(INPUT RECORDS Opens)
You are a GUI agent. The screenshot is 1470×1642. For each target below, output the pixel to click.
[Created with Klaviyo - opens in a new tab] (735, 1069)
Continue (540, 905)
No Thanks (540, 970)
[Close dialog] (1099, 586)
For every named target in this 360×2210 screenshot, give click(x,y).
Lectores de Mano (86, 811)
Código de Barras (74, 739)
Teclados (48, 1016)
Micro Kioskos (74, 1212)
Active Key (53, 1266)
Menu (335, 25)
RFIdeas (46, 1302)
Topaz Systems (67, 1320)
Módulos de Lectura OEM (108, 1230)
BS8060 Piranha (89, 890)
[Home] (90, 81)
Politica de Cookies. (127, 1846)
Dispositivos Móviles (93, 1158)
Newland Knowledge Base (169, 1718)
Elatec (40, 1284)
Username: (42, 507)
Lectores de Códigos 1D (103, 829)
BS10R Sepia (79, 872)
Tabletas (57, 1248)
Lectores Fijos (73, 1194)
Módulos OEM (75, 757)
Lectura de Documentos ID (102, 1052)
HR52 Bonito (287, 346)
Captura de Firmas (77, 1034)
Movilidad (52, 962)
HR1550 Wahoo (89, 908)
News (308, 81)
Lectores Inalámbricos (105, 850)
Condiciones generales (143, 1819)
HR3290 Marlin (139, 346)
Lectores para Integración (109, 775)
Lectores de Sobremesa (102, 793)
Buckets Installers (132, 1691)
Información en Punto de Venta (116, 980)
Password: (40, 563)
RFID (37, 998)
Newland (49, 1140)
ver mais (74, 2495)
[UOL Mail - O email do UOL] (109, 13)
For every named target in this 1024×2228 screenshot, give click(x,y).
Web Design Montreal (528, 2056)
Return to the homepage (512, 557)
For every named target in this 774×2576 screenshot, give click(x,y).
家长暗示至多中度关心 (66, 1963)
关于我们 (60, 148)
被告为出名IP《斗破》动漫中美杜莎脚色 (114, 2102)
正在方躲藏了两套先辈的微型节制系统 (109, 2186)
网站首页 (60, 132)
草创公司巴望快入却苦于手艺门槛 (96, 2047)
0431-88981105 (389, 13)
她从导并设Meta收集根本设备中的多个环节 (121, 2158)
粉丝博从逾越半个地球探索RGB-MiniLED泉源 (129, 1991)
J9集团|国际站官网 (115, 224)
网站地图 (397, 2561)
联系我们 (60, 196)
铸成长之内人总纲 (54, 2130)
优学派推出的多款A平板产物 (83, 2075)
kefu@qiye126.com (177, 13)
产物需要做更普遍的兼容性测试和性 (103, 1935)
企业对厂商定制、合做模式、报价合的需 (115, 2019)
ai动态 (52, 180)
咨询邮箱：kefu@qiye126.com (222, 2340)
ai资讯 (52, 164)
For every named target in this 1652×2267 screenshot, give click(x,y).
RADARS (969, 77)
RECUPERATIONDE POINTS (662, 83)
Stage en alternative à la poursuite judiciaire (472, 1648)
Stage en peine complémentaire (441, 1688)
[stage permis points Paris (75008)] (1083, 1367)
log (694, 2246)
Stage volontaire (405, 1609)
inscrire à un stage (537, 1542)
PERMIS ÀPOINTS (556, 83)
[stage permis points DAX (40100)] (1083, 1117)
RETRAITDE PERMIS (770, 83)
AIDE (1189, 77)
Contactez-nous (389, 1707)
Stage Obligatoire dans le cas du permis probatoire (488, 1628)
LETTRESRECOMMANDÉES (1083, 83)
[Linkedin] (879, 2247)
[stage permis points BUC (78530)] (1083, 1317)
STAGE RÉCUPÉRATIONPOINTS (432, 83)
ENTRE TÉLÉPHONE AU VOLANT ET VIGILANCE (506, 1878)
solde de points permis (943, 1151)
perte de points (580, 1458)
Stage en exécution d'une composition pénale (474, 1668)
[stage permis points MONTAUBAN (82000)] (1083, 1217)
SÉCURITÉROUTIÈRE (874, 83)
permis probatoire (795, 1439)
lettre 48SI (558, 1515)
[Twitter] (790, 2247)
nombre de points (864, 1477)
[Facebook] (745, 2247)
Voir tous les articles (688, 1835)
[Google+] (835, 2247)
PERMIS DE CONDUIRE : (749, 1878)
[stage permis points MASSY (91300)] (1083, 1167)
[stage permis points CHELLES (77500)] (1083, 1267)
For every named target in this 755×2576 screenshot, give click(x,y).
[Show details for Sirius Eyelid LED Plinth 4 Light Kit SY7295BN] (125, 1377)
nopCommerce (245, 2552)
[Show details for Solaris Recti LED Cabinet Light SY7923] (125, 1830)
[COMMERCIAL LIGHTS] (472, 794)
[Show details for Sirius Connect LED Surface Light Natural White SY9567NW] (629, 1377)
(INPUT RECORDS Closes)
**EXERCISE DETAILS**
Give back all of the data exactly, with every line intact.

**RESPONSE TO THE EXERCISE**
You are a GUI agent. The screenshot is 1470×1642. For each target below, output the pixel to click.
[Created with Klaviyo - opens in a new tab] (735, 1069)
Continue (540, 905)
No Thanks (540, 970)
[Close dialog] (1099, 586)
For every named target in this 360×2210 screenshot, give click(x,y).
Lectores de Mano (86, 811)
Código de Barras (74, 739)
Teclados (48, 1016)
Micro Kioskos (74, 1212)
Active Key (53, 1266)
Menu (335, 25)
RFIdeas (46, 1302)
Topaz Systems (67, 1320)
Módulos de Lectura OEM (108, 1230)
BS8060 Piranha (89, 890)
[Home] (90, 81)
Politica de Cookies. (127, 1846)
Dispositivos Móviles (93, 1158)
Newland Knowledge Base (169, 1718)
Elatec (40, 1284)
Username: (42, 507)
Lectores de Códigos 1D (103, 829)
BS10R Sepia (79, 872)
Tabletas (57, 1248)
Lectores Fijos (73, 1194)
Módulos OEM (75, 757)
Lectura de Documentos ID (102, 1052)
HR52 Bonito (287, 346)
Captura de Firmas (77, 1034)
Movilidad (52, 962)
HR1550 Wahoo (89, 908)
News (308, 81)
Lectores Inalámbricos (105, 850)
Condiciones generales (143, 1819)
HR3290 Marlin (139, 346)
Lectores para Integración (109, 775)
Lectores de Sobremesa (102, 793)
Buckets Installers (132, 1691)
Información en Punto de Venta (116, 980)
Password: (40, 563)
RFID (37, 998)
Newland (49, 1140)
ver mais (74, 2495)
[UOL Mail - O email do UOL] (109, 13)
For every named target in this 1024×2228 screenshot, give click(x,y).
Web Design Montreal (528, 2056)
Return to the homepage (512, 557)
For every named target in this 774×2576 screenshot, give click(x,y).
家长暗示至多中度关心 (66, 1963)
关于我们 (60, 148)
被告为出名IP《斗破》动漫中美杜莎脚色 (114, 2102)
正在方躲藏了两套先辈的微型节制系统 (109, 2186)
网站首页 (60, 132)
草创公司巴望快入却苦于手艺门槛 (96, 2047)
0431-88981105 (389, 13)
她从导并设Meta收集根本设备中的多个环节 (121, 2158)
粉丝博从逾越半个地球探索RGB-MiniLED泉源 (129, 1991)
J9集团|国际站官网 (115, 224)
网站地图 (397, 2561)
联系我们 (60, 196)
铸成长之内人总纲 (54, 2130)
优学派推出的多款A平板产物 (83, 2075)
kefu@qiye126.com (177, 13)
产物需要做更普遍的兼容性测试和性 (103, 1935)
企业对厂商定制、合做模式、报价合的需 (115, 2019)
ai动态 (52, 180)
咨询邮箱：kefu@qiye126.com (222, 2340)
ai资讯 (52, 164)
For every named target in this 1652×2267 screenshot, give click(x,y).
RADARS (969, 77)
RECUPERATIONDE POINTS (662, 83)
Stage en alternative à la poursuite judiciaire (472, 1648)
Stage en peine complémentaire (441, 1688)
[stage permis points Paris (75008)] (1083, 1367)
log (694, 2246)
Stage volontaire (405, 1609)
inscrire à un stage (537, 1542)
PERMIS ÀPOINTS (556, 83)
[stage permis points DAX (40100)] (1083, 1117)
RETRAITDE PERMIS (770, 83)
AIDE (1189, 77)
Contactez-nous (389, 1707)
Stage Obligatoire dans le cas du permis probatoire (488, 1628)
LETTRESRECOMMANDÉES (1083, 83)
[Linkedin] (879, 2247)
[stage permis points BUC (78530)] (1083, 1317)
STAGE RÉCUPÉRATIONPOINTS (432, 83)
ENTRE TÉLÉPHONE AU VOLANT ET VIGILANCE (506, 1878)
solde de points permis (943, 1151)
perte de points (580, 1458)
Stage en exécution d'une composition pénale (474, 1668)
[stage permis points MONTAUBAN (82000)] (1083, 1217)
SÉCURITÉROUTIÈRE (874, 83)
permis probatoire (795, 1439)
lettre 48SI (558, 1515)
[Twitter] (790, 2247)
nombre de points (864, 1477)
[Facebook] (745, 2247)
Voir tous les articles (688, 1835)
[Google+] (835, 2247)
PERMIS DE CONDUIRE : (749, 1878)
[stage permis points MASSY (91300)] (1083, 1167)
[stage permis points CHELLES (77500)] (1083, 1267)
For every named target in this 755×2576 screenshot, give click(x,y).
[Show details for Sirius Eyelid LED Plinth 4 Light Kit SY7295BN] (125, 1377)
nopCommerce (245, 2552)
[Show details for Solaris Recti LED Cabinet Light SY7923] (125, 1830)
[COMMERCIAL LIGHTS] (472, 794)
[Show details for Sirius Connect LED Surface Light Natural White SY9567NW] (629, 1377)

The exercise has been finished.